Will Trump be measured or go all out in his attack on Syria?
Will Trump be measured or go all out in his attack on Syria?

On Tuesday, the White House made a change of plans and will instead be sending Vice President Mike Pence to President Donald Trump’s South American summit. After the chemical weapons attack Syria, Trump will remain in Washington to plan the U.S. response. 

“President Trump will not attend the 8th Summit of the Americas in Lima, Peru or travel to Bogota, Colombia as originally scheduled,” said Sarah Huckabee Sanders in a statement. “At the president’s request, the Vice President will travel in his stead. The president will remain in the United States to oversee the American response to Syria and to monitor developments around the world.”

Pence said he was honored to attend the summit and pointed out that last year he “traveled to the region to meet with the Presidents of Argentina, Chile, Colombia and Panama to increase the pressure against the Maduro regime and negotiate better trade deals that benefit American workers.”

While Pence is in South America, Trump will be discussing what action the U.S. should take in response to the “heinous attack” in Syria. 

On Monday, Trump condemned the attack and said that it will be “met forcefully” and any nation found to share responsibility will “pay a price.”

“Many dead, including women and children, in mindless CHEMICAL attack in Syria. Area of atrocity is in lockdown and encircled by Syrian Army, making it completely inaccessible to outside world. President Putin, Russia and Iran are responsible for backing Animal Assad. Big price to pay. Open area immediately for medical help and verification. Another humanitarian disaster for no reason whatsoever. SICK!” tweeted Trump Monday.

In a press conference on Monday prior to a Cabinet Meeting Trump expressed similar sentiments.

“I’d like to begin by condemning the heinous attack on innocent Syrians with banned chemical weapons. It was an atrocious attack. It was horrible,” said Trump. “We are studying that situation extremely closely. We are meeting with our military and everybody else, and we’ll be making some major decisions over the next 24 to 48 hours.” 

At least 60 were killed and 1,100 injured in the attack on Duma on Saturday. But both the Syrian government and Russia have denied that chemical weapons were used.

Russian diplomat and the Russian permanent representative to the UN, Vassily Nebenzia said that Russian military specialists visited Douma and "confirmed that there were no chemical substances found on the ground, no dead bodies found, no poisoned people in the hospitals."

However, multiple sources say the injuries that were caused by the attack are consistent with those being exposed to chemical agents.

"We later discovered the bodies of people who had suffocated from toxic gases. They were in closed spaces, sheltering from the barrel bombs, which may have caused their quick death as no-one heard their screams," said a rescue worker from the Syria Civil Defense.

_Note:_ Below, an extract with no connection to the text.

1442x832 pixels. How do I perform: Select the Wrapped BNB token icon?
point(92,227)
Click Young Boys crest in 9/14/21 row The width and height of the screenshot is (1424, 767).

“The Syria Civil Defence and SAMS believe those who died suffocated as a result of exposure to toxic chemicals, most likely an organophosphate - a compound grouping associated with pesticides and nerve agents,” writes BBC. “The UOSSM also concluded that the symptoms of the casualties were consistent with exposure to a nerve agent, possibly one mixed with chlorine. Dr. Raphal Pitti of UOSSM France said he thought "chlorine was used to conceal the use of [the nerve agent] Sarin". The United States, which supports the opposition to Mr. Assad, said the victims' symptoms appeared to be "consistent with an asphyxiation agent and of a nerve agent of some type.” 

France and Britain will also be discussing a forceful response with U.S. officials and Trump this week.

Author’s note: It is likely that a military response will come from Trump. He isn’t one to let something like this go unnoticed.

Editor's note: According to more recent reports, it's now only a matter of time.